Dec 11, 2013
Allen Barra on Winston Churchill
Posted on Jan 1, 2010
By Allen Barra
Johnson succeeds in compressing a staggering amount of material and illuminating detail into a small space. Other biographers may have noted that among Churchill’s favorite movies were “Stagecoach” and “Destry Rides Again” (he walked out of “Citizen Kane” in disgust), but if they did, I have not noticed. It’s hard to come up with flashes of the great man’s wit that haven’t been run into the ground; I had not previously seen Churchill’s remark about Eisenhower’s secretary of state, John Foster Dulles: “That man makes a beautiful declension: Dull, Duller, Dullest.” And I find it inspiring that a man could fight a world war and write enough books to fill a small library while consuming an estimated 20,000 bottles of champagne.
What Johnson misses, however, he misses big.
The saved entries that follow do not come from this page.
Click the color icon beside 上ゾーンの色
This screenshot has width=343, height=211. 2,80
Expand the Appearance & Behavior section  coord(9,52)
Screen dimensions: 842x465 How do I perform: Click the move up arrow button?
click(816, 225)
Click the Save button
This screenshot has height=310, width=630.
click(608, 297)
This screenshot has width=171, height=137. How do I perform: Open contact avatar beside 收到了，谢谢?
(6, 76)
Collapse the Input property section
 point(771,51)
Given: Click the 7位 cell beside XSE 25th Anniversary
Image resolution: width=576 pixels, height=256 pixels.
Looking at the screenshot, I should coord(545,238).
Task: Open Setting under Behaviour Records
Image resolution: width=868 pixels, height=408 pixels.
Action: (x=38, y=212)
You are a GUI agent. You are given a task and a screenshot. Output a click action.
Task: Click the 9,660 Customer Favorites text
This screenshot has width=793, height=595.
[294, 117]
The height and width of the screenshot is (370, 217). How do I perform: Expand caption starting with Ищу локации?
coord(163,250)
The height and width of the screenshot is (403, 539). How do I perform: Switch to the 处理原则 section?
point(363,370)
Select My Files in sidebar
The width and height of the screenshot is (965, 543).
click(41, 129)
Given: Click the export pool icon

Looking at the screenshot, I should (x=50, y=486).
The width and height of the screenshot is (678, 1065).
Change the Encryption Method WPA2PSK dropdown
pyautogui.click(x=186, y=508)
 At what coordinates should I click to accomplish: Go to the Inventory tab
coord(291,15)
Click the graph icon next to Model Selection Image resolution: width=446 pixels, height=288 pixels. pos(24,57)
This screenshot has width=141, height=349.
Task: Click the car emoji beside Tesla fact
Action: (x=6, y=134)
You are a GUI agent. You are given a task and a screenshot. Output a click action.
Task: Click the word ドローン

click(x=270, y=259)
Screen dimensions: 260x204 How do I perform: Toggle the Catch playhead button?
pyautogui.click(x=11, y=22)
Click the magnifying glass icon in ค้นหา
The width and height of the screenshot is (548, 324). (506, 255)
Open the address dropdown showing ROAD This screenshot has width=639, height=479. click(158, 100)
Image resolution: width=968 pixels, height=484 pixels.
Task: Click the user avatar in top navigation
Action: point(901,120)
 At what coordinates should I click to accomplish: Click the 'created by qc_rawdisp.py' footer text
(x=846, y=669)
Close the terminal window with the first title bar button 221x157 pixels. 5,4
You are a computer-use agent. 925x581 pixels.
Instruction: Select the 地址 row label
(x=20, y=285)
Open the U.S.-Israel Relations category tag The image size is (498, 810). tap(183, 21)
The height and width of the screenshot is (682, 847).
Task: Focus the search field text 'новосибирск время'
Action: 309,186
Johnson and Lukacs (and numerous historians before them) are correct in calling Churchill the key figure of the Second World War—“There was no one else,” Johnson maintains, “who could have done what he did in 1940”—but he fails to address the question that is perhaps most important to readers in the 21st century: Should we have an interest in Winston Churchill outside of World War II? (One might say the question was first asked by Hitler in 1940: “But had this war not come, who would speak of Churchill?”)
To put it another way, did Churchill’s life before and after World War II leave anything lasting for posterity? To call his career before 1939 checkered is generous, even while acknowledging that, as Johnson says, “The  Anglo-Irish treaty must be counted another of his positive achievements.” He was, even allowing for the prejudices of his time and class, irrevocably wrong on a great many important issues such as British rule of Ireland, India, women’s suffrage and, in more practical matters, his monetary policies, including his disastrous decision in 1925 to return Britain to the gold standard, precipitating a major recession.
It may be true, as he said, that “I should have made nothing if I had not made mistakes,” but should he have been allowed so many? Even a catalog of blunders during his greatest years, from 1941 to 1945, are eye-opening. He may not have been solely responsible for the debacle in the Dardanelles during World War I—Johnson lets him off the hook almost entirely—but what could excuse his miscalculation in the Second World War that the Mediterranean coast was “the soft underbelly of Europe”? The minor disaster at Dieppe, in Norway, and his major failure to understand the threat of Imperial Japan are not easily ignored. (“I do not believe,” he said in 1924, “there is the slightest chance of it [war with Japan] in our lifetime.”)
Do we excuse him for these and other mistakes just as serious? Of course, because, as he once said to an attendant in excusing his own rudeness, “I am a great man.” He was a warrior, but in no way a warmonger.
In Johnson’s judgment, “Churchill was sufficient of a realist to grasp that wars will come, and that a victorious one, however dreadful, is preferable to a lost one.” Or as Churchill himself wrote in “My Early Life,” “I have always been against the Pacifist during the quarrel, and against the Jingos at its close.”
No matter how many books Winston Churchill inspires, it is probably no longer possible for us to truly understand him. Vital as he was to the 20th century, he was still, as he put it, “A child of the Victorian era,” assuming the white man’s burden with a born allegiance to an empire that no longer matters to us, that no longer even holds nostalgia for us—although I suspect it holds more than a little nostalgia for Paul Johnson.
The great lines from Churchill’s great speeches are still alive to us, but they evoke the past without illuminating the future. In contrast, Franklin Roosevelt appears to us as one of the first representatives of the modern Western society that would come to dominate the postwar world, while Winston Churchill appears to us now only as the avatar of a past still strongly felt but only dimly remembered. The memory, though, is one from which his image can never fade. Never.